• DATA PROVIDED:
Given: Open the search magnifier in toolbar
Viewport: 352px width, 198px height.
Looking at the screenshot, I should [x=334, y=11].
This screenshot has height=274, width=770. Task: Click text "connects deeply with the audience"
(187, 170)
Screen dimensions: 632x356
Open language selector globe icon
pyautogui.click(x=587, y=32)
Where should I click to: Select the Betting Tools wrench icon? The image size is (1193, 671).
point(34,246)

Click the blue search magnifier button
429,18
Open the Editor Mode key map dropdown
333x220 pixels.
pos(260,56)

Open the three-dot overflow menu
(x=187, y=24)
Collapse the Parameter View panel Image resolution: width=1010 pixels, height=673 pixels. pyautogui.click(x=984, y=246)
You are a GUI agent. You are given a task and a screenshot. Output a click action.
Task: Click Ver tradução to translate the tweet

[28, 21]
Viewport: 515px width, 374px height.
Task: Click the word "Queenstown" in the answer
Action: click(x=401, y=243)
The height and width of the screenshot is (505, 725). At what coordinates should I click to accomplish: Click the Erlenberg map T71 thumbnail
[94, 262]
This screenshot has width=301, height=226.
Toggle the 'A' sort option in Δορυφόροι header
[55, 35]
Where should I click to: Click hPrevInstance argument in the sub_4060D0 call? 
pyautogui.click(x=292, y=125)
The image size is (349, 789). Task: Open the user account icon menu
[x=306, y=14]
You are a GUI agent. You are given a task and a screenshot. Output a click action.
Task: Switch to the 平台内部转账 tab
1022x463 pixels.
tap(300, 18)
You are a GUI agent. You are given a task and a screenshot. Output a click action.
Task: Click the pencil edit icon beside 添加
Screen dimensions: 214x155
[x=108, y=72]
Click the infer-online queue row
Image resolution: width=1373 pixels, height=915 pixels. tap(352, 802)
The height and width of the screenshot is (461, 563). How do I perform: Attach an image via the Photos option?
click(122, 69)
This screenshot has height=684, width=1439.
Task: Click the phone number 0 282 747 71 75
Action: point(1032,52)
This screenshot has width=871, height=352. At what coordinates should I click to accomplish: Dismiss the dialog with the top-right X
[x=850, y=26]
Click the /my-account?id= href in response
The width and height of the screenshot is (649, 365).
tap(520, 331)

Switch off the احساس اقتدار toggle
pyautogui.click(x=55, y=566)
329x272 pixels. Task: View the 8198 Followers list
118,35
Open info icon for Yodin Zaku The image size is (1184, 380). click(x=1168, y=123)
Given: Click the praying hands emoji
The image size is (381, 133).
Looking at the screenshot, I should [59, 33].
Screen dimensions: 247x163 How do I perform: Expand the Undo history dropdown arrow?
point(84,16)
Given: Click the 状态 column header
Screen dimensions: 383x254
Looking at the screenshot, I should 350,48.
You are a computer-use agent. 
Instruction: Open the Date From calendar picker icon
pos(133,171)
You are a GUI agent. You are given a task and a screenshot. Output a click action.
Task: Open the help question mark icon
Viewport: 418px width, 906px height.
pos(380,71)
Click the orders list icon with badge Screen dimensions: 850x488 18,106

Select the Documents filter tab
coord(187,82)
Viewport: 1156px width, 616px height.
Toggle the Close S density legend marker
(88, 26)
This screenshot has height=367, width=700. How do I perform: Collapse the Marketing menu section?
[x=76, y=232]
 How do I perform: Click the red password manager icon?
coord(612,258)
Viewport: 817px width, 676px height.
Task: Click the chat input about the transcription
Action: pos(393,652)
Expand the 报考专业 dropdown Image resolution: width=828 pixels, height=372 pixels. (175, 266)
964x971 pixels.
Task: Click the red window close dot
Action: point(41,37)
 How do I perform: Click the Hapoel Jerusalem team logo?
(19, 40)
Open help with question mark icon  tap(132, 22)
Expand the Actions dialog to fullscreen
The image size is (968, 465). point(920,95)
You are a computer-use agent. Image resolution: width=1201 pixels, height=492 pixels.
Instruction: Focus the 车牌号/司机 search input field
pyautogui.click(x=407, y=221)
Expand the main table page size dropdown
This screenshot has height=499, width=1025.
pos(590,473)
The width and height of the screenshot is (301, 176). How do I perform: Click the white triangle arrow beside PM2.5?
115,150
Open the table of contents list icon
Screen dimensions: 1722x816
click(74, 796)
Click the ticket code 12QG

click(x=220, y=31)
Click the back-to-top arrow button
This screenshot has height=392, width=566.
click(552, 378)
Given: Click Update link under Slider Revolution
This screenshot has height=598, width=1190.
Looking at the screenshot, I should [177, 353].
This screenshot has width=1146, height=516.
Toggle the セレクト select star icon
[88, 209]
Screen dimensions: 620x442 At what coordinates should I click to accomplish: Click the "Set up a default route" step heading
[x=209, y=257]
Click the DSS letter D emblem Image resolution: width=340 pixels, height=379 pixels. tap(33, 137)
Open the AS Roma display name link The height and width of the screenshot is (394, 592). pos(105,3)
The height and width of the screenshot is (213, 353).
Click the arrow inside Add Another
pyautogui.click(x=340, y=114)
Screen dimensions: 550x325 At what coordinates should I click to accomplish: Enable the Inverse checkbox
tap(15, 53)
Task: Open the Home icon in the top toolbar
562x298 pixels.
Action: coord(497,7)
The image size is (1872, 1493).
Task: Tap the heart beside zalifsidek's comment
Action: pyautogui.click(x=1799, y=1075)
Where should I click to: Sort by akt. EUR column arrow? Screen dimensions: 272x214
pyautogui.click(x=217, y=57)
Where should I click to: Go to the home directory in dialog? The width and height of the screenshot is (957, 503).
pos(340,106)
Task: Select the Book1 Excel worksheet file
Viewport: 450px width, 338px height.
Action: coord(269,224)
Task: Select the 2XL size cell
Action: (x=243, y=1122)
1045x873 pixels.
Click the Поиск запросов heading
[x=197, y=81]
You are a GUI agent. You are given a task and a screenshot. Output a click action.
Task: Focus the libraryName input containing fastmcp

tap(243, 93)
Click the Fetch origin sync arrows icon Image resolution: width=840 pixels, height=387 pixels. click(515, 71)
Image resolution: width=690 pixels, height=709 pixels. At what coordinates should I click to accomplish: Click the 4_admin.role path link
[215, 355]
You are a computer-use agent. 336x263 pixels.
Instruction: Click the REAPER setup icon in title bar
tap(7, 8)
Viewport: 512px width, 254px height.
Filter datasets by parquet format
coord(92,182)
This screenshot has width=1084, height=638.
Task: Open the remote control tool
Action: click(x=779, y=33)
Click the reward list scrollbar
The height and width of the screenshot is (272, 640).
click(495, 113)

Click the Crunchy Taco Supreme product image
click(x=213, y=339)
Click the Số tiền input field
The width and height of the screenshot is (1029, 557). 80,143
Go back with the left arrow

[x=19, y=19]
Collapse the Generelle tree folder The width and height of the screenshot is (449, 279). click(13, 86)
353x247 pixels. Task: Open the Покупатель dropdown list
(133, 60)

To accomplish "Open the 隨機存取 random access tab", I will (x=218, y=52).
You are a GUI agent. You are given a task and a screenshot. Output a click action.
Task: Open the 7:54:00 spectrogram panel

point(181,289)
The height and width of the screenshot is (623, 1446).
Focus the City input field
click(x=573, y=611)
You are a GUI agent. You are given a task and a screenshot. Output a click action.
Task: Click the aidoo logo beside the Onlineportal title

• WHAT IS BEING ASKED: Out of the records above, pull each line containing the word "computer".

• ANSWER FOR THIS EXERCISE:
You are a computer-use agent. 
You are a computer-use agent. Image resolution: width=1201 pixels, height=492 pixels.
You are a computer-use agent. 336x263 pixels.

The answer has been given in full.